American landscape architect

Cary Millholland Parker (1902–2001) was an American landscape architect based in Washington, D.C.

==Education and personal life==
Cary Blunt Millholland was born in Cumberland, Maryland, on December 11, 1902. She was one of five children of James Allaire and Harriet (or Harriett) Woodward Millholland. She graduated from Wellesley College in 1924 and then continued her studies informally while traveling around Europe and East Asia. Her travels in Asia developed her interest in trees as a landscape element. She went on to enroll in the landscape architecture program at the Cambridge School of Architecture and Landscape Architecture, from which she graduated in 1934.

In 1954, she married Newton Belmont Parker, who died in 1993. She died on January 21, 2001.

==Career==
After obtaining her degree in landscape architecture, she worked in several different temporary jobs: for architect Gertrude Sawyer, for landscape architects Ellen Shipman and Rose Greely, and for the Historic American Buildings Survey. In 1937, she opened her own practice in Washington, D.C., which she ran for five years while also doing freelance drafting work for other firms around town.

Parker worked for the U.S. War Department during World War II, initially as a draftsperson and later overseeing the fabrication of relief maps for the Office of Strategic Services. After the war, she reopened her practice, which continued (with interruptions) until 1975.

During the 1950s, Parker's husband was stationed in Central America, and she accompanied him there, living in Nicaragua and Guatemala, where she collected orchids. After their return to the United States, she taught at the Catholic University of America (1960–1963).

Parker's landscape design projects include the central plaza at St. John’s College in Maryland; The Octagon House in Washington, D.C.; and elements of Point Farm in Calvert County, Maryland, which is now the Jefferson Patterson Park & Museum. She created the original plan for a garden for U.S. Secretary of State Christian Herter, later expanded on by landscape architect Perry Hunt Wheeler.

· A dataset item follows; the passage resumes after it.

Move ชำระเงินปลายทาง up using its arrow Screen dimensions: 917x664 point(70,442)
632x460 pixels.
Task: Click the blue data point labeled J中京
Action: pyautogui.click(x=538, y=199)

She also worked with First Lady Lady Bird Johnson on several projects for beautifying Washington, D.C.

Parker was active in the American Society of Landscape Architects (ASLA), serving at various times as secretary, vice-president, and trustee of the Potomac chapter. She was elected a fellow of the ASLA in 1965. She was also a member of Society of Woman Geographers (SWG) and the Garden Club of America, which honored her with its Medal of Merit.

As part of an oral histories project, the Society of Woman Geographers conducted an interview with Parker in 1993; the interview by Ada Currier is in the SWG archives.